#### Dataset content:
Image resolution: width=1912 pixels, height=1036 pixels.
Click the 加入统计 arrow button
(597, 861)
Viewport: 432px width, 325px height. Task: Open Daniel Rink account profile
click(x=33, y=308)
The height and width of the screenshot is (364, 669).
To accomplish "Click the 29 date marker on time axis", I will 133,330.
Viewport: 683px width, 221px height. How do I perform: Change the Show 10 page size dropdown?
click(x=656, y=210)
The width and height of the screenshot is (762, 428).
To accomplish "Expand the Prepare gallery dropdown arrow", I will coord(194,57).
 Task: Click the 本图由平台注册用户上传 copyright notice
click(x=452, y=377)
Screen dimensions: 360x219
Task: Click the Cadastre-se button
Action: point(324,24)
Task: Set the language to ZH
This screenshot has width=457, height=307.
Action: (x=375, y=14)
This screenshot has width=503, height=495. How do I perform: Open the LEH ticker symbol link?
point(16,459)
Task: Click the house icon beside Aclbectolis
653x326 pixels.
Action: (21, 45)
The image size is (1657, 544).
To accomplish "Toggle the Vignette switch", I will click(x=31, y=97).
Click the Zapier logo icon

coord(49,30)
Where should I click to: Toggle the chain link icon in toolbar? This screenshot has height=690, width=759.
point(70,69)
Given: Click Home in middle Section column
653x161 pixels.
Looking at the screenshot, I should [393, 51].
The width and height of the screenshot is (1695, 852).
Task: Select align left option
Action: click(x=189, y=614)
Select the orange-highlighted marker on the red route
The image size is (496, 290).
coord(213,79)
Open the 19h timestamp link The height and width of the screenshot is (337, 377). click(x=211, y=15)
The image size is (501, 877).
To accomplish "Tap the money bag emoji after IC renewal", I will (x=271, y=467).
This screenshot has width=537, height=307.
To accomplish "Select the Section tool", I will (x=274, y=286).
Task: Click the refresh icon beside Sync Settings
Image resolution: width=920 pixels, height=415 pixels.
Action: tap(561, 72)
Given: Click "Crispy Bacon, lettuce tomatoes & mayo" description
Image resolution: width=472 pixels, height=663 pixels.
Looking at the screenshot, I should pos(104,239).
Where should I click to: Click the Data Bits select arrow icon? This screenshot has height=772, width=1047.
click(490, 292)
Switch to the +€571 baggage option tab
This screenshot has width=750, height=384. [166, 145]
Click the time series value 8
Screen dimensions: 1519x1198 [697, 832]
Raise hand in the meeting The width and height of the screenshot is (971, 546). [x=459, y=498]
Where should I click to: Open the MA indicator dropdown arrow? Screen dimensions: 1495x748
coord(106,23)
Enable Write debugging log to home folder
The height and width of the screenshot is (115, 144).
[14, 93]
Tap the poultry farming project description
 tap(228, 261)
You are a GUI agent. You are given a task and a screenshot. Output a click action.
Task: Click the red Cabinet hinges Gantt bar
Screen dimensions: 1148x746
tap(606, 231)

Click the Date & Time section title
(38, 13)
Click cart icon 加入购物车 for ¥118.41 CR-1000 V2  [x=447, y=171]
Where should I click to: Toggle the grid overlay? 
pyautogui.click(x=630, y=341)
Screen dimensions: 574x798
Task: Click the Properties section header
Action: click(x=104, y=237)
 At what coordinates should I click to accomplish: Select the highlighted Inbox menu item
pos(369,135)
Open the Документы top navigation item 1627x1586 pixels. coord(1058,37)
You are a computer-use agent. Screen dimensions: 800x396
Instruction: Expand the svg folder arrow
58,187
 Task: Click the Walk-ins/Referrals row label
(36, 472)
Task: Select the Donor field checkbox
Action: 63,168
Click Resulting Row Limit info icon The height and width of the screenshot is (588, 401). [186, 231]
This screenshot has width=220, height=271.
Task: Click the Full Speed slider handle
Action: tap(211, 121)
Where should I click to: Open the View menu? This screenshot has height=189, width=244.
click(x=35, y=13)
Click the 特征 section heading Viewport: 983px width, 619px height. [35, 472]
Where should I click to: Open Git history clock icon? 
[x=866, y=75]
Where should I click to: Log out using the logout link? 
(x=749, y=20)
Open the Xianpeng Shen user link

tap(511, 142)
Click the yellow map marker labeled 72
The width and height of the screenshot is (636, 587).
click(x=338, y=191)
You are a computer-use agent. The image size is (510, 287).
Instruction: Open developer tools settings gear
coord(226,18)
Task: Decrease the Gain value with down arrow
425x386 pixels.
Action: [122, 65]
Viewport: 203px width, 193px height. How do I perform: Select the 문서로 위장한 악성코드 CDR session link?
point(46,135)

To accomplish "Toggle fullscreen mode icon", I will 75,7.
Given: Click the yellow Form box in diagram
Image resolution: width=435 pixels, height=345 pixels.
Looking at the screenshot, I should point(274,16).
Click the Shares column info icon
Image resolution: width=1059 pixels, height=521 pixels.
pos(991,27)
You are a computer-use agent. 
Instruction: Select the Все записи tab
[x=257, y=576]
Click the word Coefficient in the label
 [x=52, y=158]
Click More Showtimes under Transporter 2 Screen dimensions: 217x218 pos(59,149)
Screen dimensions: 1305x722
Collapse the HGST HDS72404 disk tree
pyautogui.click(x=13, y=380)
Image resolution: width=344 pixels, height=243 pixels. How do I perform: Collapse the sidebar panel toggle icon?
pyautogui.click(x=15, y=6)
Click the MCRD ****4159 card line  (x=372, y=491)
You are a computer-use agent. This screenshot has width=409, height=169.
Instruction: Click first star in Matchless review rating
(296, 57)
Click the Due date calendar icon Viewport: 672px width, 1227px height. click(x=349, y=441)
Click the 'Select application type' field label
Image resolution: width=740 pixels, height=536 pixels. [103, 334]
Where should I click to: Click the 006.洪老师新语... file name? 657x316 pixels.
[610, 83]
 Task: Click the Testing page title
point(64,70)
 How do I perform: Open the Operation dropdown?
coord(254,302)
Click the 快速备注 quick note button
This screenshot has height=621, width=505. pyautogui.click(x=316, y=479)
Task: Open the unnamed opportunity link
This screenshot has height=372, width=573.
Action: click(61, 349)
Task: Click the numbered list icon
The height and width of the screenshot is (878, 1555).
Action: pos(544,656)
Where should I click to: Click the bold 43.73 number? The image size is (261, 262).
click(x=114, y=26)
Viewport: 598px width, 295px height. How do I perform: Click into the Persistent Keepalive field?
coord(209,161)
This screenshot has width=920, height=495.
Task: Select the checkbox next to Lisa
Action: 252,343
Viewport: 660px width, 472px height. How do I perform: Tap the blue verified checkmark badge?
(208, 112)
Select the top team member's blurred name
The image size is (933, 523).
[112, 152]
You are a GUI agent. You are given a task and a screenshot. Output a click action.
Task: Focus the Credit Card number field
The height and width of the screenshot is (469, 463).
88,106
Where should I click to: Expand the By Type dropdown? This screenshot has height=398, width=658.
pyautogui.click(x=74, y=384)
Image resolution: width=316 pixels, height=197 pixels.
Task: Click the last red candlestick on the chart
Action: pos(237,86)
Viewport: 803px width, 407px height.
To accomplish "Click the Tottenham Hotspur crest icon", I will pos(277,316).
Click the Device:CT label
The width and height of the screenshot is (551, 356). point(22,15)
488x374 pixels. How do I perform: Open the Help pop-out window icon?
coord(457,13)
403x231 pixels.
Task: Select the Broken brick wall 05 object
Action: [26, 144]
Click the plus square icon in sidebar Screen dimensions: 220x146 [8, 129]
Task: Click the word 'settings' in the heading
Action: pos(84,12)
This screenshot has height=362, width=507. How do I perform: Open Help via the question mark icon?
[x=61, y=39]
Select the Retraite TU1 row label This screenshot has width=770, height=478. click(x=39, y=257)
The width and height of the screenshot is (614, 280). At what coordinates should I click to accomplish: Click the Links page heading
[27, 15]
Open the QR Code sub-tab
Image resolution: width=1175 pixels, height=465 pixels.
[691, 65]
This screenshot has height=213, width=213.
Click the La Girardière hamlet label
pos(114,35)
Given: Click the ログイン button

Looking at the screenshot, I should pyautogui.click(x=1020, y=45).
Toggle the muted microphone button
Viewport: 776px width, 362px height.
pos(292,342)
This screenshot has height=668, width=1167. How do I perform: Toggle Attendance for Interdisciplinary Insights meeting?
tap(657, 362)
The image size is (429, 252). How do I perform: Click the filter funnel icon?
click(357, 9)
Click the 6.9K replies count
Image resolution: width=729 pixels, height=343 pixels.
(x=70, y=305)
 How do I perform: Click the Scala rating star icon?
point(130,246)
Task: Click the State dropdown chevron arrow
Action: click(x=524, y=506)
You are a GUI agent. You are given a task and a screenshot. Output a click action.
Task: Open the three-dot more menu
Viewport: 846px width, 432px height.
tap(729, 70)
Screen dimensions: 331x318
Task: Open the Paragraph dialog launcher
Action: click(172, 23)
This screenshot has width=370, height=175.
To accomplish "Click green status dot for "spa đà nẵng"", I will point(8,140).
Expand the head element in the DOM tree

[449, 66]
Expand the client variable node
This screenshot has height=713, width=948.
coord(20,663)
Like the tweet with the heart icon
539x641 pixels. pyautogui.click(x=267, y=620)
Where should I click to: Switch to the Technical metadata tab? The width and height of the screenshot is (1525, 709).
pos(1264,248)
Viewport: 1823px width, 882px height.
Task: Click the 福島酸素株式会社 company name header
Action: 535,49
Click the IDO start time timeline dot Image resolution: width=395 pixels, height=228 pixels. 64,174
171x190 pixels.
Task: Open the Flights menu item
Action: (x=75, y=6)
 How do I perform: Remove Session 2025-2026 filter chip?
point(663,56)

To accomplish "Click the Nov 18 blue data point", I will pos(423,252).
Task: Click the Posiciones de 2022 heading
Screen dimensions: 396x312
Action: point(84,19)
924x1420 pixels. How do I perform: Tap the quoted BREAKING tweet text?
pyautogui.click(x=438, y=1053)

#### To do:
Only one part of the material above is to be transcribed, namely the lines starting with the line that has "You are a computer-use agent. This" and going on through the line that has "Click the Due", exactly as they stand.

#### Result:
You are a computer-use agent. This screenshot has width=409, height=169.
Instruction: Click first star in Matchless review rating
(296, 57)
Click the Due date calendar icon Viewport: 672px width, 1227px height. click(x=349, y=441)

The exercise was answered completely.